How to complete this task:
Exactly as written, write out the lines below from the first to the one containing "[Shaw Trust Accreditation] (63, 2268)", inclusive. Pictures do not belong in the copy.

[Items from a dataset]
== Segment start ==

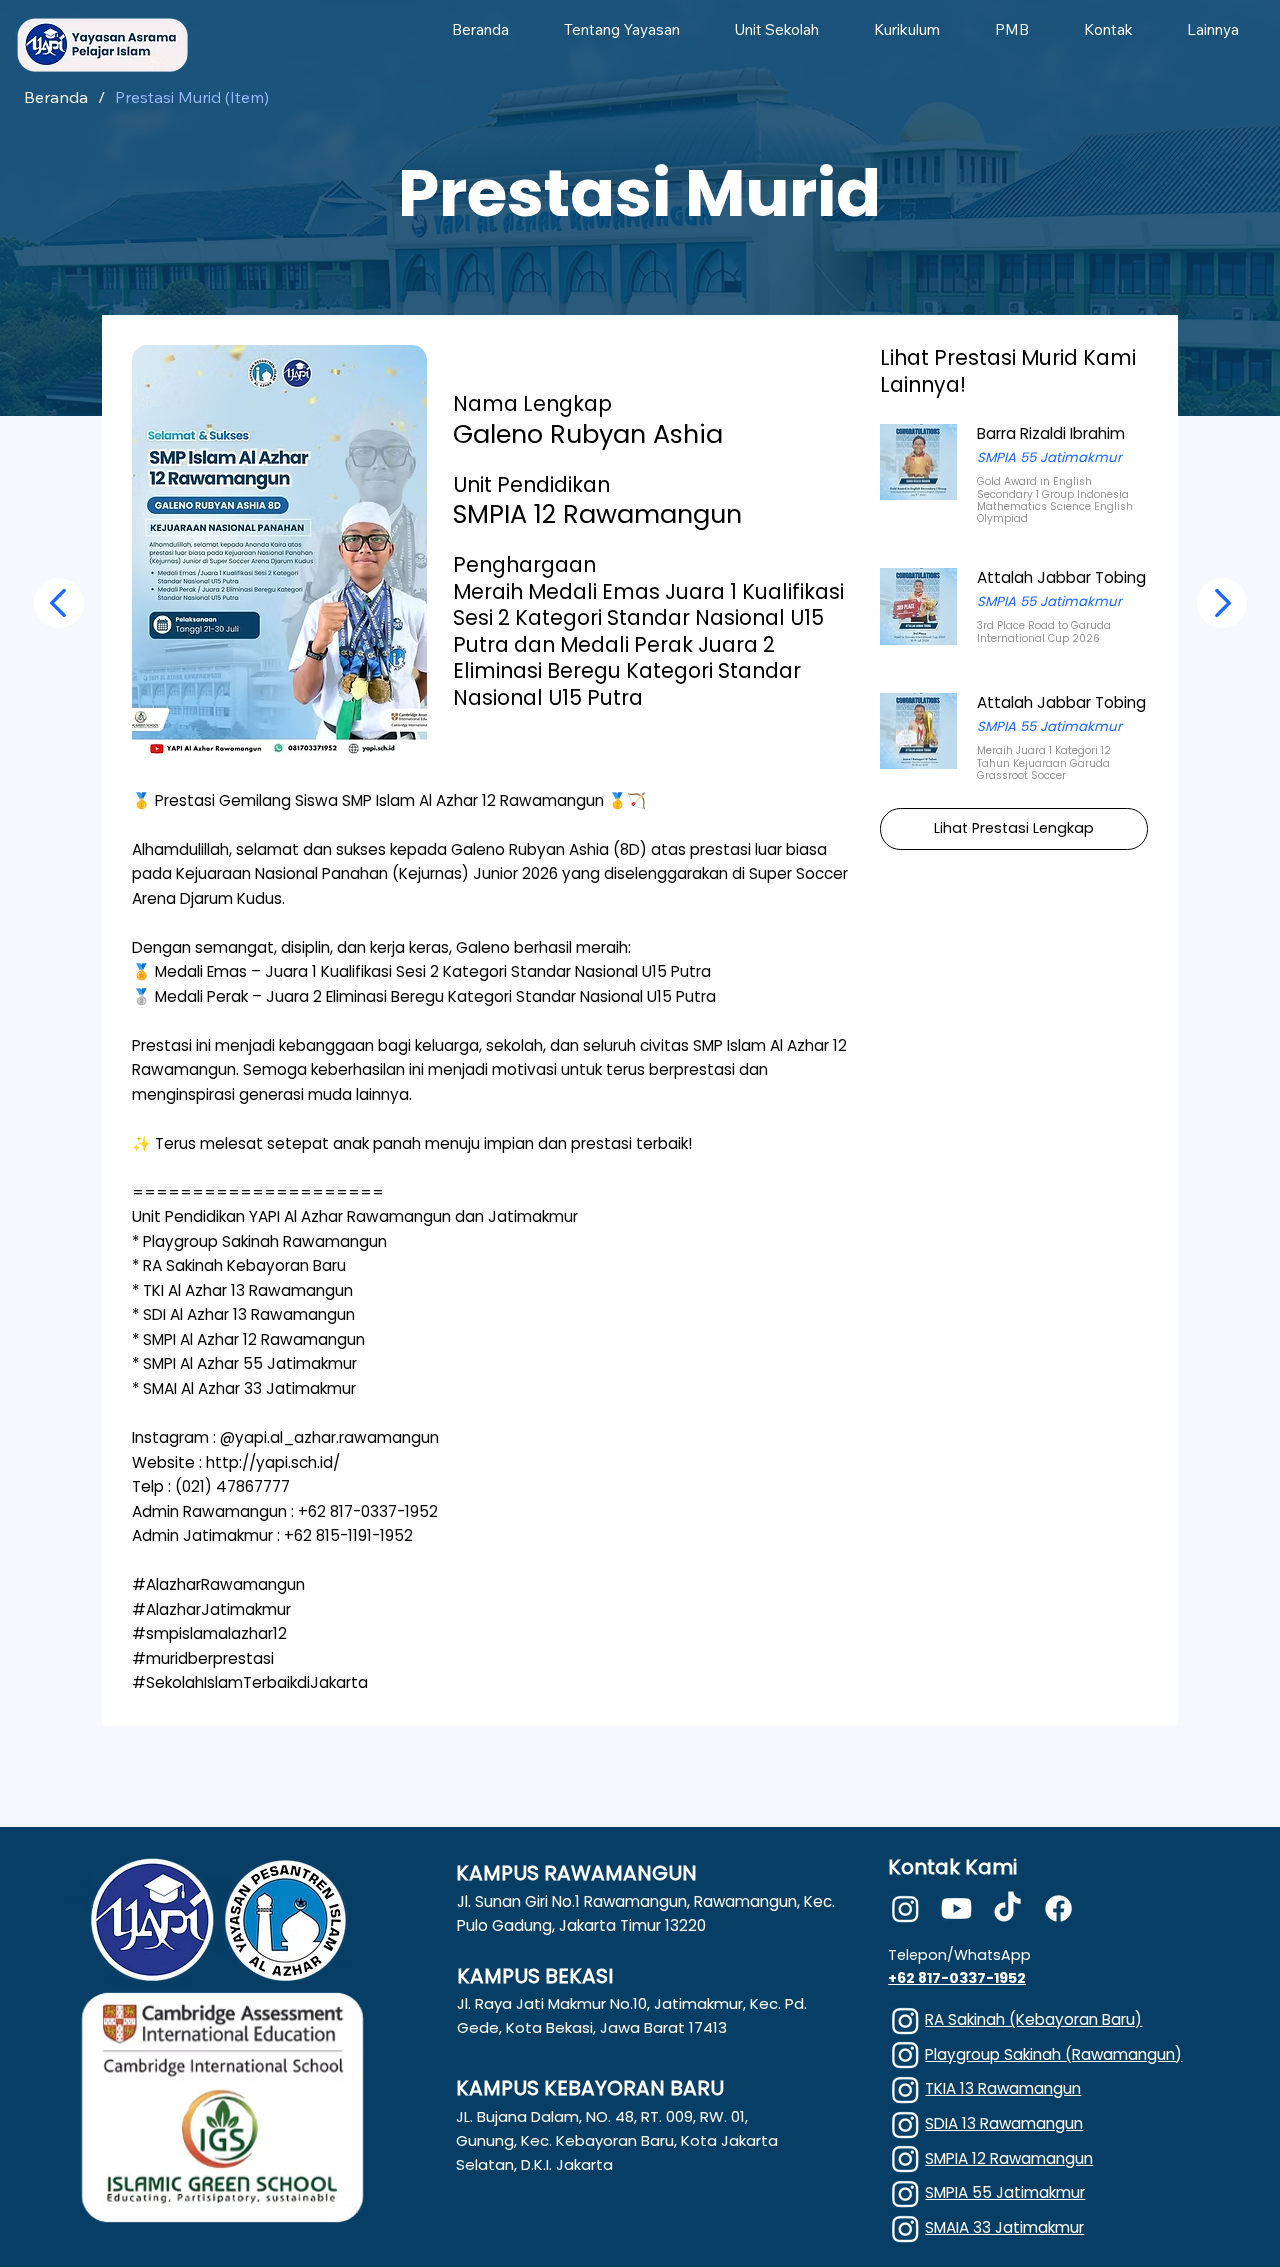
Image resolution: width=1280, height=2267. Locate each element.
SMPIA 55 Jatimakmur (1005, 2192)
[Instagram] (905, 1908)
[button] (621, 29)
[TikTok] (1007, 1908)
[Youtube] (956, 1908)
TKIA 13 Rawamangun (1003, 2088)
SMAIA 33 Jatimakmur (1004, 2227)
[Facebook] (1058, 1908)
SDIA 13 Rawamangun (1004, 2123)
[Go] (59, 603)
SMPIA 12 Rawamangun (1009, 2158)
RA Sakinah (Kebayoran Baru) (1033, 2019)
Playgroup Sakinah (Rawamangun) (1053, 2054)
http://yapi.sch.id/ (273, 1462)
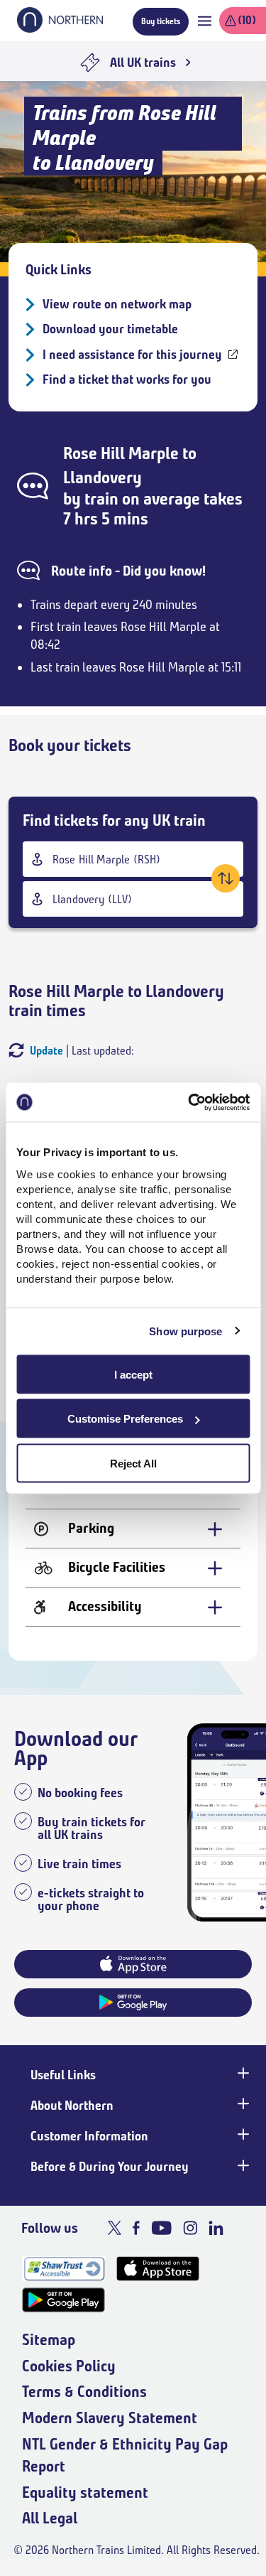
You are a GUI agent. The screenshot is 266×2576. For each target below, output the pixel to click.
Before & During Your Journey (110, 2166)
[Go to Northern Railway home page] (60, 28)
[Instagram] (190, 2228)
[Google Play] (63, 2299)
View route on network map (117, 304)
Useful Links (63, 2075)
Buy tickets (160, 21)
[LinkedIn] (216, 2228)
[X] (114, 2228)
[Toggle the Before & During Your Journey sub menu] (242, 2165)
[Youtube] (161, 2228)
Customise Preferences (125, 1419)
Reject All (133, 1463)
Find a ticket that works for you (127, 379)
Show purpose (185, 1331)
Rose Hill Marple (121, 453)
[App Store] (157, 2268)
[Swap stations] (225, 878)
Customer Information (89, 2136)
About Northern (72, 2105)
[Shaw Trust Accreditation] (63, 2268)
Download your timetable (110, 329)
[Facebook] (136, 2228)
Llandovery (102, 477)
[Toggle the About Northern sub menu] (242, 2104)
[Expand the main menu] (204, 21)
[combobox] (133, 859)
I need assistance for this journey (132, 354)
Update (46, 1050)
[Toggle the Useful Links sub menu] (242, 2073)
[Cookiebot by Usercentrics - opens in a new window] (189, 1102)
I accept (133, 1374)
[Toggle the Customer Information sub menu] (242, 2135)
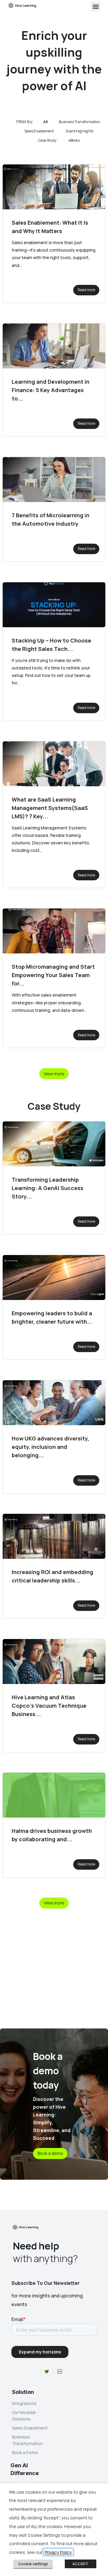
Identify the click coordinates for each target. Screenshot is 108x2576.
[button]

== Segment end ==

Final answer:
Image resolution: width=1280, height=2267. Locate each element.
SMPIA 55 Jatimakmur (1005, 2192)
[Instagram] (905, 1908)
[button] (621, 29)
[TikTok] (1007, 1908)
[Youtube] (956, 1908)
TKIA 13 Rawamangun (1003, 2088)
SMAIA 33 Jatimakmur (1004, 2227)
[Facebook] (1058, 1908)
SDIA 13 Rawamangun (1004, 2123)
[Go] (59, 603)
SMPIA 12 Rawamangun (1009, 2158)
RA Sakinah (Kebayoran Baru) (1033, 2019)
Playgroup Sakinah (Rawamangun) (1053, 2054)
http://yapi.sch.id/ (273, 1462)
You are a GUI agent. The screenshot is 266×2576. For each target below, output the pixel to click.
Before & During Your Journey (110, 2166)
[Go to Northern Railway home page] (60, 28)
[Instagram] (190, 2228)
[Google Play] (63, 2299)
View route on network map (117, 304)
Useful Links (63, 2075)
Buy tickets (160, 21)
[LinkedIn] (216, 2228)
[X] (114, 2228)
[Toggle the Before & During Your Journey sub menu] (242, 2165)
[Youtube] (161, 2228)
Customise Preferences (125, 1419)
Reject All (133, 1463)
Find a ticket that works for you (127, 379)
Show purpose (185, 1331)
Rose Hill Marple (121, 453)
[App Store] (157, 2268)
[Swap stations] (225, 878)
Customer Information (89, 2136)
About Northern (72, 2105)
[Shaw Trust Accreditation] (63, 2268)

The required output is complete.